La cinquième partie de l’ouvrage est moins bien identifiée. Intitulée « Témoins », elle rend compte de la table ronde organisée lors du colloque de 2011. Mais seule figure une transcription des propos de Boris Cyrulnik insistant sur deux risques à éviter dans l’étude des enfances en guerre : l’héroïsation et la victimisation. Le témoignage d’Esther Mujawayo qui a vécu sur le génocide rwandais en tant qu’humanitaire et mère de trois enfants petits est particulièrement fort.
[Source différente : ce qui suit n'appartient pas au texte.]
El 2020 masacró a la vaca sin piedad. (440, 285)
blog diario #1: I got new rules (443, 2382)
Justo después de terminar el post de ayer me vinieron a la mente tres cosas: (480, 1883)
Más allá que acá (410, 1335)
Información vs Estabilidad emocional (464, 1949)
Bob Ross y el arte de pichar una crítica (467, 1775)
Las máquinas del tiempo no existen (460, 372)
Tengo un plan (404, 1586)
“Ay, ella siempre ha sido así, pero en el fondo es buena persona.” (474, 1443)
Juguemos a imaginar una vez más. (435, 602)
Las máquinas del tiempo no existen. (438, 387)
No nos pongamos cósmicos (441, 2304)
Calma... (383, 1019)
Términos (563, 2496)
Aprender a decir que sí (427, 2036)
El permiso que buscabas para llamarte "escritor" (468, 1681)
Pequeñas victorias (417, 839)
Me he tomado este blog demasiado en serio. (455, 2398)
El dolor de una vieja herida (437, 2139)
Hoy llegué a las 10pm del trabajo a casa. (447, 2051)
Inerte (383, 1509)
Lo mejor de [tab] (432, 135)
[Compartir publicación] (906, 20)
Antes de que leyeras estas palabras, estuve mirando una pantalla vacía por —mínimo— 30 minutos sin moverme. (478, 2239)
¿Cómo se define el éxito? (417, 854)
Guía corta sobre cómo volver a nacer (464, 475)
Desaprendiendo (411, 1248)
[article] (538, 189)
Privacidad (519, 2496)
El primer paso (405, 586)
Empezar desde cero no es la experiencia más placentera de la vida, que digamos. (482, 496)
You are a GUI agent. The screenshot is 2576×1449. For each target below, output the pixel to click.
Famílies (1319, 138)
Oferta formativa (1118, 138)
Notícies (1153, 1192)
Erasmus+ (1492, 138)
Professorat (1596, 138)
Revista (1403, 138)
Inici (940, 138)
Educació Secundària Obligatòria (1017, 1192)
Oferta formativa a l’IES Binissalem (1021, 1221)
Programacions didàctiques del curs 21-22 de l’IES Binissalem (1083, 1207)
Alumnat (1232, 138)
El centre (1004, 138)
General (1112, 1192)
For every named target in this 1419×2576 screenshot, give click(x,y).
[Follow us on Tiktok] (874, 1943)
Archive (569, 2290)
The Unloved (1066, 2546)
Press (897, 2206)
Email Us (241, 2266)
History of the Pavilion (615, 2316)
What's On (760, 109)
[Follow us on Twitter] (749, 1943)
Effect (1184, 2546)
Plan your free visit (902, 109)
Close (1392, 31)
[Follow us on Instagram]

Enfin, l’ouvrage se termine par trois textes très courts (une à deux pages) dans lesquels Boris Cyrulnik revient sur sa rencontre avec les Brauner, et Stéphane Audoin-Rouzeau et Manon Pignot insistent sur le caractère interdisciplinaire de la recherche sur et à partir des dessins d’enfants.

Cet ouvrage marque une étape dans le développement des Childhood Studies en France en considérant les sources de l’enfance (i. e. issues des enfants eux-mêmes : dessins, témoignages, correspondances) comme une documentation de premier intérêt à traiter avec méthode et esprit critique. Ce faisant il ouvre la voie à des études transdisciplinaires où l’histoire à toute sa place, notamment sur l’empowerment/agency des enfants et leur construction subjective.